GLOBAL politics are presently going through one of their most important shifts in power and strategy of the whole modern era. Two hundred years of dominance by European and American states of world politics, economics and security are coming to an end.
The change is associated with Asia’s emergence as a key region in all these respects, by China’s remarkable transformation over the last four decades and now by the Trump administration’s decisive emphasis on the United States’ transactional interests over its hegemonic role in relating to other centres of power.
President Trump’s decision to withdraw the United States from the Paris climate accord this summer was a key moment in this process of change.
It was aptly characterised as “the birth certificate of a multipolar world” by the French ambassador to the United Nations, Francois Delattre. Poles are centres of world power, dominance or hegemony.
This decision is widely considered to mark not only a new period of US disengagement, but also of its relative decline and consequent loss of will and ability to forge global rules.
Such a change is hugely consequential for international political order. Power transitions like this bring back fears of instability in world politics similar to previous periods of multipolarity, notably in late 19th century and early 20th century Europe.
The geopolitics of multipolarity then involved competing empires, whose conflicts led to world wars. Pessimism about that being repeated in tension between the US and China drives much current realist analysis concentrating on hard security and military power.
But, it is a mistake to extrapolate that European- or US-centric fear to international politics now, is in a new kind of world order. Multipolarity is used in different ways by Chinese, Russian, French and Asian commentators and analysts to depict a more balanced and fair distribution of power and influence than applied during the period of US hyperpowerdom, now at an end, or the longer era of Western global dominance. It can be understood as a post-Eurocentric and genuinely post-imperial way to portray a world of more equal, respectful and reciprocal centres of regional power.
Asia and Europe have key roles to play in this potentially fruitful and positive transition. Both regions are facing the challenge of adjusting to the changing role of the US and how to develop closer relations between their geographical areas to enable them to defend open political and economic systems at global level. They both need to adapt internally and externally for this task.
A central issue is whether multipolarity, as a way to understand and practise global power relations, can be combined with greater regional cooperation, integration and multilateralism. Regional cooperation refers to consensual and intergovernmental sharing of policy-making among neighbouring states — as in Asean; integration to their sharing of sovereignty to do that — as in the EU; and multilateralism to how they forge alliances for common goals.
The EU has come through a traumatic and protracted period of crisis over financial debts, migration, social and regional inequalities, populist politics and Britain’s decision to leave.
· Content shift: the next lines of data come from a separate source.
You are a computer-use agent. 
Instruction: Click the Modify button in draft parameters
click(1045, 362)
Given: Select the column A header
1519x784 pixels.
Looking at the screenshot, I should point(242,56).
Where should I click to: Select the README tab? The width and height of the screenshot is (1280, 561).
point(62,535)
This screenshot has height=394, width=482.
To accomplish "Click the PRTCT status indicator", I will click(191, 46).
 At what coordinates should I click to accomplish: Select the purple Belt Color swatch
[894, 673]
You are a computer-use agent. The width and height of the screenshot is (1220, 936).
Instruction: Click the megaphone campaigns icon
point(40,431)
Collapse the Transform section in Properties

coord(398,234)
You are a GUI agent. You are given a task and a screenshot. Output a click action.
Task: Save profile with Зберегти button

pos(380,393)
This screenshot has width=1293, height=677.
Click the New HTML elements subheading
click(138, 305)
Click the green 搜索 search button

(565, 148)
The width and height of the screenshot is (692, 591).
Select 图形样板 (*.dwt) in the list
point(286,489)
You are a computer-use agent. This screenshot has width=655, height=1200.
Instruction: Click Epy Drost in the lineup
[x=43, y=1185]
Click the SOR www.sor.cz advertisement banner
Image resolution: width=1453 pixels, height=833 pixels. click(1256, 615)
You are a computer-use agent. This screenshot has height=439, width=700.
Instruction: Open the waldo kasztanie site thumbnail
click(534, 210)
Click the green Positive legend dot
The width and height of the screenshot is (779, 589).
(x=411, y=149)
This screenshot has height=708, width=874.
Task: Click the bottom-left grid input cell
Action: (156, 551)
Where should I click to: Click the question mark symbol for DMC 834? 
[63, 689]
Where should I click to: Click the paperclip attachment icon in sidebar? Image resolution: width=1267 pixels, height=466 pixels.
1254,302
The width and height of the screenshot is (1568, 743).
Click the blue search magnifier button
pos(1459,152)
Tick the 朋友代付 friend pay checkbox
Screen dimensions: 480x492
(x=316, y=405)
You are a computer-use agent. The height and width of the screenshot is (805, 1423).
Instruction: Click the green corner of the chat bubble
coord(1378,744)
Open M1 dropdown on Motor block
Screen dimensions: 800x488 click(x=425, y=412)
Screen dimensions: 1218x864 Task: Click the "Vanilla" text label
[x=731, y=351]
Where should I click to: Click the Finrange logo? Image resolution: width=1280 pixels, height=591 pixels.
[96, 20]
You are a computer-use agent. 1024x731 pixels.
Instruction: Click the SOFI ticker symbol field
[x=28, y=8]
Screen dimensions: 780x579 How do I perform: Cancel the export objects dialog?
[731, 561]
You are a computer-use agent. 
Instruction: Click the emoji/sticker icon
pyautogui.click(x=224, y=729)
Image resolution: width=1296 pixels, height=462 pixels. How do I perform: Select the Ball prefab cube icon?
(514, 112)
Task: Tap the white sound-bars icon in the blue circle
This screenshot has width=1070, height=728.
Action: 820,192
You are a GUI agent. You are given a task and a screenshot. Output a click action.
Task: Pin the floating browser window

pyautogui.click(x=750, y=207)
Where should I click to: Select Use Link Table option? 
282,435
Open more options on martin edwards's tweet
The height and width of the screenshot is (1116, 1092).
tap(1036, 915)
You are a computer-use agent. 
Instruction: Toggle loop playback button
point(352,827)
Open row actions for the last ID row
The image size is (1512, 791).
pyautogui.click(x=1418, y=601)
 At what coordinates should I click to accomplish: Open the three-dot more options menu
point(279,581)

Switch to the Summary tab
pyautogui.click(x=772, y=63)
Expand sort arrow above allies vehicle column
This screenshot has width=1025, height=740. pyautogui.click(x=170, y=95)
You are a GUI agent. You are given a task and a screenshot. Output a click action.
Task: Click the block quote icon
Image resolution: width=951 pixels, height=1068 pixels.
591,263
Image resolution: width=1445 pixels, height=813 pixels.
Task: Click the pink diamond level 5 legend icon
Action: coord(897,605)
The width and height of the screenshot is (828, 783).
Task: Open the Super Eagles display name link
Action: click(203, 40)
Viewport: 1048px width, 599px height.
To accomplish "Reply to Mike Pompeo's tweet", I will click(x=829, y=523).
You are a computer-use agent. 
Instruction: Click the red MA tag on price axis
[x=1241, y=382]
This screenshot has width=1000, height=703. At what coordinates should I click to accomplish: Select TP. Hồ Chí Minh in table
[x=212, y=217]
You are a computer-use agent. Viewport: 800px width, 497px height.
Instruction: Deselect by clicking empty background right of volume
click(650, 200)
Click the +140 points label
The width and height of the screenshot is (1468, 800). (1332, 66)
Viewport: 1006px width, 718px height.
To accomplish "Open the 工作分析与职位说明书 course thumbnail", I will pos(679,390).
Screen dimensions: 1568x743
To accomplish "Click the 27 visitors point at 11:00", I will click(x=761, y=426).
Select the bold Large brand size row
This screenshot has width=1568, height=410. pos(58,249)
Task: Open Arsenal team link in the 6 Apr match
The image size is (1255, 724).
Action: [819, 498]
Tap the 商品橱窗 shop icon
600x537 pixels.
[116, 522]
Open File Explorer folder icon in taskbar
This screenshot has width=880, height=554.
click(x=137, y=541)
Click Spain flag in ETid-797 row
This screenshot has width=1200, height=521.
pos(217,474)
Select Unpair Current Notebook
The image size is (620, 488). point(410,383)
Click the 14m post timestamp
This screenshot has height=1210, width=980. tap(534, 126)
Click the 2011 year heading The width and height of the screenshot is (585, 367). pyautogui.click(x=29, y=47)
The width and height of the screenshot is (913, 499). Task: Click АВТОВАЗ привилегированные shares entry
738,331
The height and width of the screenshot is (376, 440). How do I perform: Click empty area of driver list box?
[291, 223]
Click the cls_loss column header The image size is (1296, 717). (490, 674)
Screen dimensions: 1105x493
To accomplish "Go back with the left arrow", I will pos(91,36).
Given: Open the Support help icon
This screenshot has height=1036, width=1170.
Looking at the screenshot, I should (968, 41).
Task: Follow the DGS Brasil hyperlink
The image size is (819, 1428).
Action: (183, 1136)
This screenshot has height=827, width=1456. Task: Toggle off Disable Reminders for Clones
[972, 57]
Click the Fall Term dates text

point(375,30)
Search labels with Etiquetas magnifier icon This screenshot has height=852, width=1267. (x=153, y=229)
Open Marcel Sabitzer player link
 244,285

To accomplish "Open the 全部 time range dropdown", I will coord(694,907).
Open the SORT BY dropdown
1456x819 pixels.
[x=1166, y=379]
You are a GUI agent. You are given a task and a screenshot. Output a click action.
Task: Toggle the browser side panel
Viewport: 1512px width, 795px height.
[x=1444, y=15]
A new sense of confidence is abroad that these challenges have been taken on and handled sufficiently well to allow decisions on deeper political, economic and security integration to be taken in response to these changes in world politics.
Whether the EU can become more coherent as a foreign policy actor as the US disengages is a central concern as it seeks to ensure the multilateralism it supports externally is effective.
Can the EU itself be a more strategic actor on the world stage, or is that a role more likely to be taken by its largest states like Germany and France?
Closing that gap between the EU’s expectations and capabilities, its rhetoric and resources, will determine whether and how it can take up the opportunities to develop more effective relations with Asian states, like China, and regional organisations, like Asean.
More constructive engagement with China’s Belt and Road Initiative and Asean’s search for economic and security cooperation can result from that.
Asean faces its own challenges at regional and global levels in dealing with these questions. It has learnt to adopt its own norms and procedures of cooperation rather than copying any EU model, and this is better understood now by Europeans. That can make for a more respecting and equal relationship in future.
These issues will be analysed and debated this week at the Asia-Europe conference at the Universiti Malaya’s Asia-Europe Institute by leading experts from both regions.
They will examine how the new geopolitical and geostrategic realities can encourage more cooperation between Asia and Europe, similarities between them, priority areas and how soft and hard power play into their relations.
PAUL GILLESPIE is a columnist and editorial writer for ‘The Irish Times’ and a senior research fellow adjunct in the School of Politics and International Relations, University College Dublin, and will be speaking at the Asia-Europe Conference (Aug 3-4) at Universiti Malaya.